JayG has a little challenge on his blog to list your OCD traits. Here are some of mine:

  • Crayons, colored pencils, and so on, must be arranged from lightest to darkest in their boxes. Red and Green trade position with every use as they seem equally dark to me.
  • Like Jay, I use my turn signal at all times, even merging onto the highway from the on-ramp.
  • The keys on the holder must be arranged properly at all times, facing the correct way.
  • I check the oil in any vehicle or motor driven thingamabob before starting it.
  • I have to be at least a half-hour early for everything. “Early is on time, on time is late, and late…don’t even think about it.” So, of course, I married a woman who will be late for her own funeral.
  • I only use 24-hour time, I hate this A.M. P.M. stuff.
  • My boot laces are to be tucked at all times.
  • When going someplace new, I do the same as Jay, but if time permits, and the destination is reasonably close, I will also make a dry-run before the actual trip.
  • I play “Padiddle” even when in the vehicle alone, or with someone who has no clue what I am doing.
  • When wearing a watch-cap with a logo, the logo must at all times be slighty off-center.
  • I must use the restroom at every possible chance, even if I don’t really have to go. It beats being sucked into something and then having to hold it.
  • My clothing is to be clear of soiling from food. Blood is fine, dirt is okay, guts are dandy, grease I can live with. I get a pin-spot of marinara that even I can barely see, the clothes get changed.
  • All analog clocks must have a second hand. Period, there is no excuse otherwise. I don’t buy digital, the ones I have were all gifts.
  • Until I lost my last little bottle, I always carried the mini MRE type Tabasco bottles with me. Once I get a new one, I will resume.
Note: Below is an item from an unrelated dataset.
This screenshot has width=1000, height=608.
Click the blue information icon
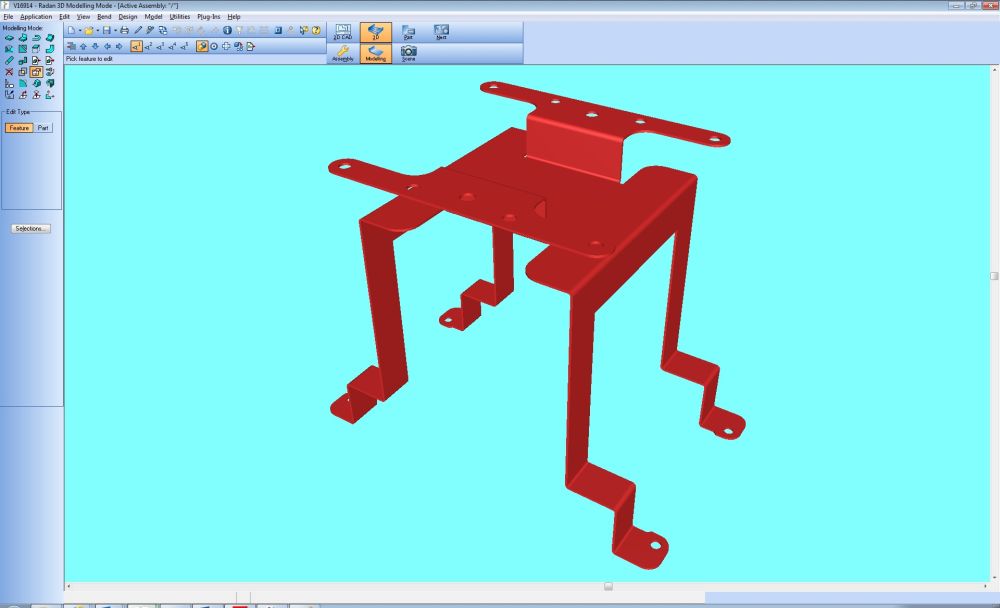(x=227, y=31)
  • My shirt is to be tucked at all times. Every time I go to the bathroom, I un-tuck and then re-tuck to be sure it is done proper and fresh.
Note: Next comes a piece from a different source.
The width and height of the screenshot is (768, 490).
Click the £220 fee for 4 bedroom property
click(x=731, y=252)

  • I chew to one side of my mouth, the center for the next bite, and then the other side. Then I reverse direction. Then I chew with all teeth at once.
  • Like monk touching posts while walking down the street, any multiple object placed at intervals must be touched on passing.
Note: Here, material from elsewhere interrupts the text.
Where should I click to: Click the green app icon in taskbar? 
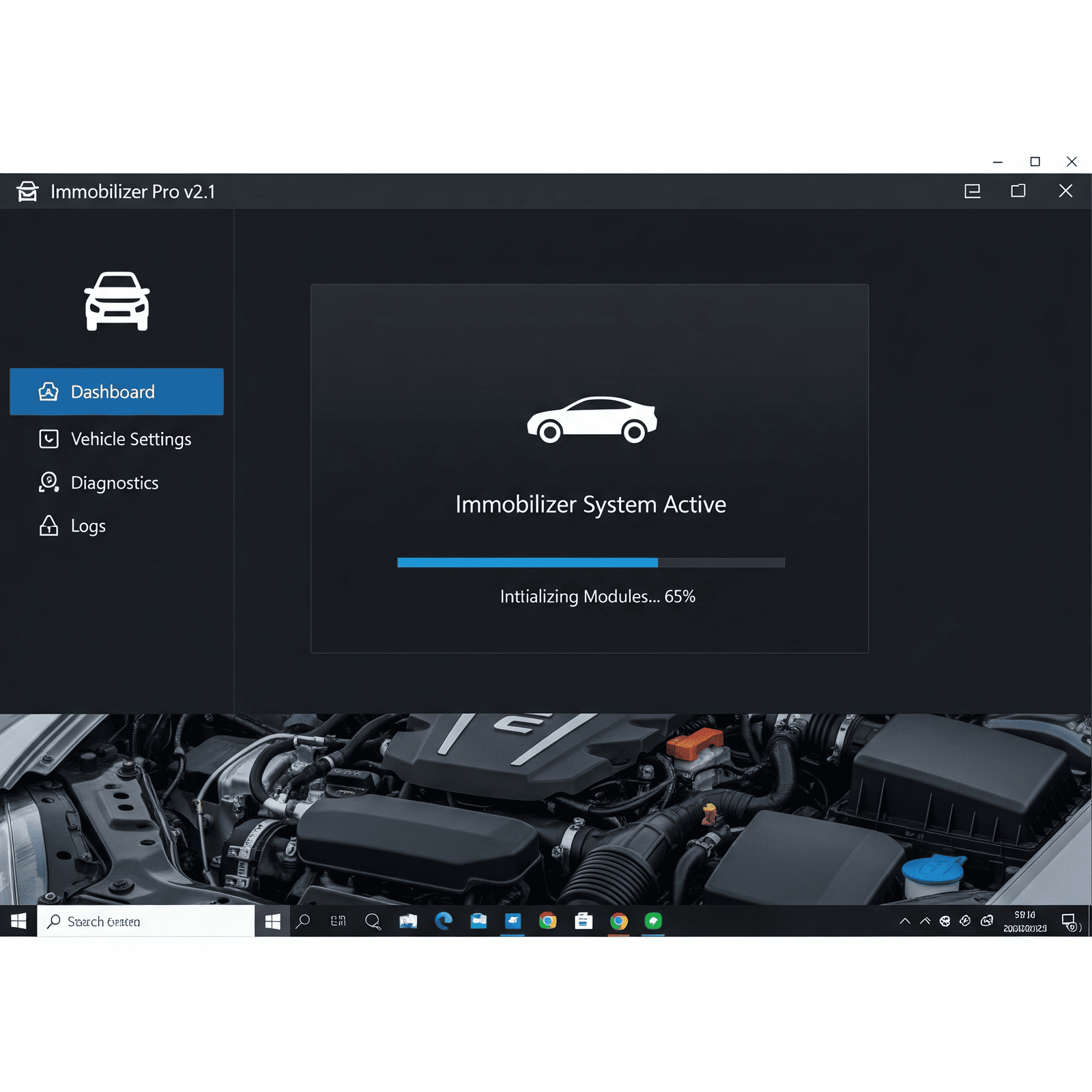(x=653, y=921)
  • The head on the black bear cookie jar must be askew about 30-40 degrees to his right, not forward, not to his left.
  • In a public setting, I always have to take a position where I have an exit and can see everyone else and have no one come to me from behind. That all isn’t a paranoid safety thing. I learned young how to avoid being trapped by my mother and volunteered for things. I would see the look in her eye and be gone. I just simply hate having people behind me, so that is why I like to see the whole crowd and not have anyone able to get behind me.
  • In traffic, I am alone, the first car in the wolf-pack, or the last, never any other position. Stupid backed up traffic being the obvious exception.
  • Any bulk item in a smaller package is topped off from the bulk package once my hands are free.
  • My socks can’t have a single wrinkle, crease, microscopic dust bunny, or crooked seam. I will completely undo a boot in the middle of the snowy woods to fix it.
  • I have to touch and say a few words over any animal I kill.
  • If I throw something, anything, while cranky, I have to say “I’m sorry” to it.
  • I will clean any stone I see in a cemetary that needs cleaning.
  • When I park at home, it must always be in the same place, wheels in the same spots each time. Cars, snowmobiles, tractors, mowers, everything. I am so anal about that one, people used to think that I never used my snowmobile, even though I used to ride it every day, because it was always in the same exact spot when they saw it.
  • I face every bill that crosses my path. I then straighten them all, make sure edges are even, and then put the fold in my pocket. Drives my wife nuts, reminds her too much of when she was a cashier. I also face playing cards.
  • I check all mugs, glasses, and cups before using them.
  • I have to honk my horn three times when passing through covered bridges.